> _Consigne 1_:
D'après le discours sur les néonicotinoïdes, dans quel département habite la personne qui s'exprime ?
> _Consigne 2_:
Rédigez la suite du discours sur les néonicotinoïdes et la culture de la betterave, en partant de sa dernière phrase.

> _Texte extrait_:
Il n'y a pas de donneur de leçon d'un côté ou de l'autre. Nous sommes tous responsables, d'autant que, pour ce qui me concerne, j'ai voté la loi de 2016 car je connais la dangerosité de tels produits.
Suivant les scientifiques, nous ne remettons pas en cause la nocivité des néonicotinoïdes – cela ne serait ni responsable ni digne, puisque la loi de 2016 a permis des avancées, notamment en interdisant 90 % d'entre eux.
Nous sommes en 2020. Pour tirer les conséquences de ce qui s'est passé, je suis un homme non pas instrumentalisé mais libre et responsable. Si nous ne votons pas cette dérogation – j'ai bien entendu les débats concernant les indemnisations –, nous contribuerons à stigmatiser les agriculteurs dans nos territoires, où ils sont déjà montrés du doigt.
J'habite l'Aisne, premier département de France en matière de betteraves. Les agriculteurs qui veulent continuer à y cultiver la terre ont fait d'énormes progrès, mais il faudra plusieurs années pour que la rotation soit complète ou que les haies poussent. Nous devons donc les soutenir dans leur démarche. Dans l'Aisne, nombre d'entre eux considèrent qu'il est nécessaire d'abandonner le plus vite possible les néonicotinoïdes.
Par ailleurs, nous ne devons pas oublier les sucriers car sans betteraves, il n'y a plus de sucrerie. Je n'entrerai pas dans le débat opposant les défenseurs de l'environnement à ceux de l'emploi et de la souveraineté. Certains voteront contre cette loi, alors qu'ils sont également pour la souveraineté alimentaire.

> _Données disponibles_:

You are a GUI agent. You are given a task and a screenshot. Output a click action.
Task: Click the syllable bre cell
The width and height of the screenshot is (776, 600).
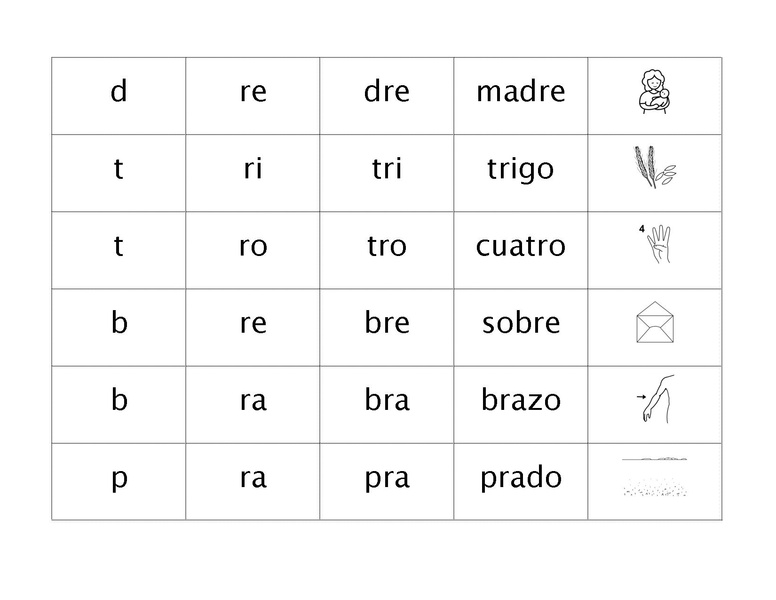387,328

> _Réponse rédigée 1_:
Elle habite l'Aisne, premier département de France en matière de betteraves.

> _Réponse rédigée 2_:
Nous devons garder notre souveraineté dans la production de sucre car il est inimaginable d'importer la totalité de la consommation française. Au lendemain de la crise sanitaire, nous avons beaucoup entendu dire qu'il fallait relocaliser pour accroître notre indépendance industrielle. La betterave, cela a été dit, fournit non seulement le sucre, mais aussi une part de bioéthanol, le gel hydroalcoolique, que nous vendons dans le monde entier, ainsi que certains médicaments. Nous ne sommes pas prêts à laisser partir un pan entier d'une industrie indispensable. La sucrerie de Bucy-le-Long, par exemple, emploie 170 salariés, avec 15 emplois indirects pour un sur le site.
C'est pourquoi il faut tout mettre en œuvre pour créer rapidement d'autres produits. Cinq millions d'euros sont prévus pour cela mais nous devons aller vite.